Perhaps you have yet to hear She Keeps Bees but it’s time that changes. Since forming in 2006, the Brooklyn-based couple Jessica Larrabee and Andy LaPlant have been almost constantly touring and tightening their sound, which culminates in their third album, Eight Houses. The record finds the dynamic duo unafraid to take their time reaching the moments of snarling emotional abandon, and when those points finally arrive, they are devastating.
On a lighter note, we spoke to the extremely upbeat Larrabee while the couple drove through Arizona about Eight Houses, relationships, and acknowledging ugly truths.
How did the two of you meet?
Jessica Larrabee: We met in Brooklyn. Andy [LaPlant] had just moved there from New Orleans and I was bartending at this bar across the street from where he was staying at the time. It was just a regular place we would see each other and we became fast friends. I found out he was an engineer. Then we started recording and I was like, “You should play drums.” I forced him to be in a band! But that was basically it. I would give him free beer.

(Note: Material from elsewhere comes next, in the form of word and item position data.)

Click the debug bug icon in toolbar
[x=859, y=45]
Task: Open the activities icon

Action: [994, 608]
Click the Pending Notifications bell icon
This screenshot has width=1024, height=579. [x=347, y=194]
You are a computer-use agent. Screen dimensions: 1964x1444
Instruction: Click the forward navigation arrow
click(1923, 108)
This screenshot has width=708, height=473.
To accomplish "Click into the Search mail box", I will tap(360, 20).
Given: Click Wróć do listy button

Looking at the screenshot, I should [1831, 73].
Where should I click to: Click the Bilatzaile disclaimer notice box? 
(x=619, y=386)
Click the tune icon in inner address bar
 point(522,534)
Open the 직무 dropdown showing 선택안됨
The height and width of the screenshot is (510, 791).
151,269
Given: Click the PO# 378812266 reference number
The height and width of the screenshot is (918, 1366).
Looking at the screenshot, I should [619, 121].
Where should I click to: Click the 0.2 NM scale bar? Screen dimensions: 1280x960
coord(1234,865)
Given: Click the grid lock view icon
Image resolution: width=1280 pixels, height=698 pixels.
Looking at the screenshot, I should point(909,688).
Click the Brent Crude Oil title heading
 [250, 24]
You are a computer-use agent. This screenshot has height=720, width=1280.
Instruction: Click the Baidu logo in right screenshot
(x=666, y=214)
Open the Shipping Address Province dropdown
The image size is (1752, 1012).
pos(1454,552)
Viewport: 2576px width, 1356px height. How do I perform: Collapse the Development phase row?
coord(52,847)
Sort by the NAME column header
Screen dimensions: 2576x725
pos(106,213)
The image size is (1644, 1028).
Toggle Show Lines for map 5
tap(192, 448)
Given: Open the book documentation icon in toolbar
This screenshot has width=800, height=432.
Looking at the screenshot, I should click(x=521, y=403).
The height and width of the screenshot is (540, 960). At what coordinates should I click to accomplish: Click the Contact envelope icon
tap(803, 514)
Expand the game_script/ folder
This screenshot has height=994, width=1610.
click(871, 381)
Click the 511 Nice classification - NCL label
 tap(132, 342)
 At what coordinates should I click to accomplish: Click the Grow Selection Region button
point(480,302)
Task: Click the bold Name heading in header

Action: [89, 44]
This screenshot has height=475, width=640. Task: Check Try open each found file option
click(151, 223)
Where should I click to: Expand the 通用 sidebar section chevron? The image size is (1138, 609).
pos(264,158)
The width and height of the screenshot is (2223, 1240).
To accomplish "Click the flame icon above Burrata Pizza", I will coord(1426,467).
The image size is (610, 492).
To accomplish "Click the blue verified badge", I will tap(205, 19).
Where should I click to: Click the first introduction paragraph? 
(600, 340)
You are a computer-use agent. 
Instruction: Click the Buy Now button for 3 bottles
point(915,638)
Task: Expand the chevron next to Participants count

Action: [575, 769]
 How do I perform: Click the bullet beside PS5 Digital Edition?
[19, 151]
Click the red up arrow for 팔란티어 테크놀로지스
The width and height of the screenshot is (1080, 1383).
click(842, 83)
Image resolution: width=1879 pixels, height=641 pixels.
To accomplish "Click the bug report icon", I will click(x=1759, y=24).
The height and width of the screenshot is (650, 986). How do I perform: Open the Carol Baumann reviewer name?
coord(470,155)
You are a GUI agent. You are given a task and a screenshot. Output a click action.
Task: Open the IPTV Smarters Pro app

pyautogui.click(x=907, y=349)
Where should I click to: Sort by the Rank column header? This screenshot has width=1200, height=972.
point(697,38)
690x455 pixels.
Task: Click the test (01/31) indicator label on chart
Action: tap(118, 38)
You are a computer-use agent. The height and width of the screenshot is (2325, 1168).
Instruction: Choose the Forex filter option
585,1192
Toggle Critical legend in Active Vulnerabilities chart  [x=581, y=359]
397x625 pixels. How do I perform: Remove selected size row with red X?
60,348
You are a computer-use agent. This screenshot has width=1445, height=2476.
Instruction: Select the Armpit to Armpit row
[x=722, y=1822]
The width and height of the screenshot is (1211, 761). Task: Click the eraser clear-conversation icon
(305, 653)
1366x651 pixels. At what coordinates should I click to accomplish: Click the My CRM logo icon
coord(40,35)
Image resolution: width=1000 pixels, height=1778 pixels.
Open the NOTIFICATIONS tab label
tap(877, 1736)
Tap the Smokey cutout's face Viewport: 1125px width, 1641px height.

Where did the band name come from?
My last name is Larrabee. I wanted something with “bee” like beekeeper or bee lady, but none of those were very good. It just kinda worked. The more I learned about them [bees], and in the last five years this bee crisis has been happening, I’ve really felt like an ally. They are the lifeblood of everything on earth, which is what music is for me. It made sense.
You recorded your third album, Dig On, in the Hudson Valley. Did you travel or try to immerse yourself in anything while recording Eight Houses?
Andy was the engineer and we were doing our album alone. So for Nests, our second album, we did in our apartment in Brooklyn and the next time we realized we couldn’t really do that again. Bushwick started becoming less artists and more business people, so we couldn’t really be loud anymore. We decided to go up and be in nature. It was one of those things where it was like, “People live like this? They can drink coffee and look at a mountain?” It was really surreal. We finally decided we wanted to use a studio for Eight Houses, everything fell into place. Nicholas Vernhes [Dirty Projectors, Deerhunter, Spoon], the producer, doesn’t really take on many bands every year, so we were really, really excited and honored. It worked out that he happened to have free time just at the time we wanted to use him. We were really allowed to get uncomfortable and get real and break out songs with Nicholas guiding and being supportive. He stretched and pruned us, so it sounds like a more sculpted record.
Dig On was released in 2012. When did you start working on Eight Houses?
I already had the singles we’ve released like “Owl” by 2011. It was a slow process because we wanted to focus on touring in the states for a little bit and that took up a lot of time and energy. We recorded a majority of the album in 2013 and went back at the beginning of this year and recorded a bit more.
What are the difficulties of recording with your spouse? How do you reach an agreement about sound?
I was so blessed that Andy is a selfless musician and with his drum playing as well, he always completely supports the song and the vision. It becomes fleshed out when I present it to him and he fills it in, so there’s not much argument with the creation. I guess we usually are pretty in tune with the aesthetic we want.
What about Eight Houses are you most excited about?
Since Andy didn’t have to worry about mic levels or drums or computer stuff, we were really allowed to focus on performance and mood. I’m proud of how it all came together and we finally have a team of people who are advocating for us. I’m proud of the way we dug in and metabolized poison and pain into positive medicines, that’s what I hope people take from it.
Your music is an intense outpouring of emotion. Do you feel like you were able to quickly tap into those emotions or was it a gradual process of self reflection?
Yeah, I think I’m always doing that, at least with writing. Some of the songs, “Wasichu” and “Greasy Grass”, were written from this place, I was dumbfounded by the stories I was reading about Native American history while we were driving through the country the last couple years. They left a heartbreak, and the more I read, the more I realized this is a universal story of progress, of indigenous people, of their land and natural resources. How can there be healing? My public school education, I grew up in D.C., never taught me that the monuments were built by slaves. I feel like there is not enough said upfront. It might be ugly, but we must confront it. How can healing happen when there is no acknowledgment that these things happened?
I happen to frequent the Elaizaville diner in the town where you recorded Dig On. What is your favorite diner food?
I cannot help myself! I love patty melt with rye bread or tuna melt. Andy is a turkey club guy, that’s his go-to. Well done hash browns, don’t let them come back with some mushy thing!
She Keeps Bees’ Eight Houses is out now on Future Gods.